71P - Is sentinel lymph node biopsy necessary in breast cancer patients who were diagnosed as initially clinically node-negative before neoadjuvant chemotherapy? (ID 2036)

Presentation Number
71P
Presentation Topic
Breast cancer, early
Lecture Time
13:00 - 13:00
Speakers
  • T. Fujita
Authors
  • T. Fujita
  • M. Sakuragi
  • C. Miyazaki
  • S. Siba
  • Y. Tanaka
  • R. Koike
  • M. Shiozawa
Session Title
Session Room
Exhibition area, Singapore, Singapore, Singapore
Date
18.11.2017
Session Time
13:00 - 14:00

Abstract

Background

Neoadjuvant chemotherapy (NAC) is established for treatment of locally advanced disease and is being used increasingly for early-stage breast cancer. And sentinel lymph node biopsy (SLNB) for clinically node-negative (cN0) breast cancer patients after NAC is performed as a daily procedure. The purpose of this study was to identify the group that can omit SLNB in patients with cN0 breast cancer at diagnosis before NAC.

Methods

A retrospective analysis was performed of 69 patients who were diagnosed as cN0 before NAC and underwent SLNB between 2005 and 2016. Before NAC, all patients underwent clinical assessment of lymph node status by ultrasound. We judged patients to be node-negative when ultrasound showed no suspicious nodes, and if axillar lymph nodes were swelling, fine needle aspiration cytology was performed. 62 patients received anthracycline-based chemotherapy and 6 patients received taxane alone. SLNB procedure and partial resection was done after NAC in all patients. Lymphatic mapping was performed with radioactive colloid and lymphatic blue dye.

Results

Median follow-up time was 48 months. Success rate for the identification and removal of SLNs was 94.2% (65/69). The median number of SLNs removed was 2. In breast cancer patients who were diagnosed as cN0 before NAC, only 5 patients (7.2%) represented SLN involvement and were performed axillar dissection. And the SLNs were the only positive nodes in 3 patients. No SLN metastases were observed in 11 patients who were diagnosed as clinical complete response (cCR) by ultrasound and MRI. But 5 patients (9.3%) had positive SLN in the 54 patients who were diagnosed as clinical partial response or clinical stable disease (p = 0.38). Tumor size, hormone receptor status and HER2 status did not influence the positive rate of SLN metastases.
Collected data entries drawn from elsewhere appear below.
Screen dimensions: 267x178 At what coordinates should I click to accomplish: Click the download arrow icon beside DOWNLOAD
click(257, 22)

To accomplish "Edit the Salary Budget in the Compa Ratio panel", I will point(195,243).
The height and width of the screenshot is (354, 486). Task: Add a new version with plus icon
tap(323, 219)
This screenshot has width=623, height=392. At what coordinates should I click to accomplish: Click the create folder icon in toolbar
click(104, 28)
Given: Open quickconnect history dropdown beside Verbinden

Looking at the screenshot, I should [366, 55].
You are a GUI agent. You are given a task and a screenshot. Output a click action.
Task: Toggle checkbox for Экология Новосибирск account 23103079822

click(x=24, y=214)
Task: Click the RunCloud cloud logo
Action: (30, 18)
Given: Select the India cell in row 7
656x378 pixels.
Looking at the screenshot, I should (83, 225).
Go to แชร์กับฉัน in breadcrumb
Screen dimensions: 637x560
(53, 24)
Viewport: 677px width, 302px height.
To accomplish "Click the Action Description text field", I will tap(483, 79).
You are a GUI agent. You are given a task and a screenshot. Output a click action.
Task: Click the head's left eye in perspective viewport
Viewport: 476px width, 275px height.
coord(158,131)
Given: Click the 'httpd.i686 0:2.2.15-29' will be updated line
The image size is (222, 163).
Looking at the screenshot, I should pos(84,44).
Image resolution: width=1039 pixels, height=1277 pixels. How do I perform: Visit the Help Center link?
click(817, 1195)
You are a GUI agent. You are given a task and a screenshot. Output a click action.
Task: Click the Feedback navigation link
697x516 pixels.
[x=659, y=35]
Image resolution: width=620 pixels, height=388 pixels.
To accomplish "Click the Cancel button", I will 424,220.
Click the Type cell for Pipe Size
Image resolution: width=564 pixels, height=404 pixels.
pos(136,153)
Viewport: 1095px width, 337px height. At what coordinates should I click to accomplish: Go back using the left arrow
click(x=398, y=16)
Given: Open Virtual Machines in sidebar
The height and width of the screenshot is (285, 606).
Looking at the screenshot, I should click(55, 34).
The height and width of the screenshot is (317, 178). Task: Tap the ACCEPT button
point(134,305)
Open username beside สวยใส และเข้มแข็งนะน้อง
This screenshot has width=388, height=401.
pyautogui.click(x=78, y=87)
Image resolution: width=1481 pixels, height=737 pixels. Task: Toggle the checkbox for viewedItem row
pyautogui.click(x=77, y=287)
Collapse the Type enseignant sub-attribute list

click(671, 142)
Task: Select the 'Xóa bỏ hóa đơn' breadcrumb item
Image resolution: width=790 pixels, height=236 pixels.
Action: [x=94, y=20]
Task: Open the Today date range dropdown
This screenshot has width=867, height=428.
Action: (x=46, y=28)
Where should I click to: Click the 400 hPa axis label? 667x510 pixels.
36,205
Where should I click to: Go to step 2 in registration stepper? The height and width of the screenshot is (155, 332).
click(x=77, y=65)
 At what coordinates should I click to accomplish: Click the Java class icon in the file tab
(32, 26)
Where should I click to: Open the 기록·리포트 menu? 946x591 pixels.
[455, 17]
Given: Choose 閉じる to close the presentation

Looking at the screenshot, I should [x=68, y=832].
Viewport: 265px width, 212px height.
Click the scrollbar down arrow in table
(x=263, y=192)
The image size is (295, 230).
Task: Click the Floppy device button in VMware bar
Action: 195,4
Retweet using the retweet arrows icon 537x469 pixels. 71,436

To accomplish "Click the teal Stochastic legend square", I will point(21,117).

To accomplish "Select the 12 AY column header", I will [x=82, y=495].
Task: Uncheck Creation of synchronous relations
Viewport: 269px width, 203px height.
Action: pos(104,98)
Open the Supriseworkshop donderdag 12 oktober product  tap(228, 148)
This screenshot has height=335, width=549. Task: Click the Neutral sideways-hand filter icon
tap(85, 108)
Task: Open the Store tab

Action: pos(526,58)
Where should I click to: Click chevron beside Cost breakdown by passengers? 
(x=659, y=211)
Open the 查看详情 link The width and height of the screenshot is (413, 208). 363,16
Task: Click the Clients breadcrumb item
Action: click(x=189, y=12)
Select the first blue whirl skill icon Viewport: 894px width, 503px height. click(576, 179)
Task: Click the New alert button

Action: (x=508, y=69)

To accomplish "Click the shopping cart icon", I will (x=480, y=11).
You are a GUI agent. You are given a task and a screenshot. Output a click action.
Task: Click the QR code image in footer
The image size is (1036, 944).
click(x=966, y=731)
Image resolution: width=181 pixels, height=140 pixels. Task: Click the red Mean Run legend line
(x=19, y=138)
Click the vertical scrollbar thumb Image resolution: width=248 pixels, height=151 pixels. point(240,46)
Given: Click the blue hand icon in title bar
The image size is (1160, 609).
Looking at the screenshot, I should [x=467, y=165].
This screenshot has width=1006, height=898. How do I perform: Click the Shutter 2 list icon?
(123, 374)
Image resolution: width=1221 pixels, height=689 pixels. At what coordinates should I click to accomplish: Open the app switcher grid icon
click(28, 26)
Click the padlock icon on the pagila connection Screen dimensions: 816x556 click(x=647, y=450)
No axillar lymph node recurrence was observed within follow-up period.

Conclusions

Our results show that SLNB is necessary even in breast cancer patients who were diagnosed as cN0 before NAC. But SLNB may be omitted in breast cancer patients who were diagnosed as cN0 before NAC and as cCR by ultrasound and MRI after NAC.

Legal entity responsible for the study

Jichi Medical University

Funding

None

Disclosure

All authors have declared no conflicts of interest.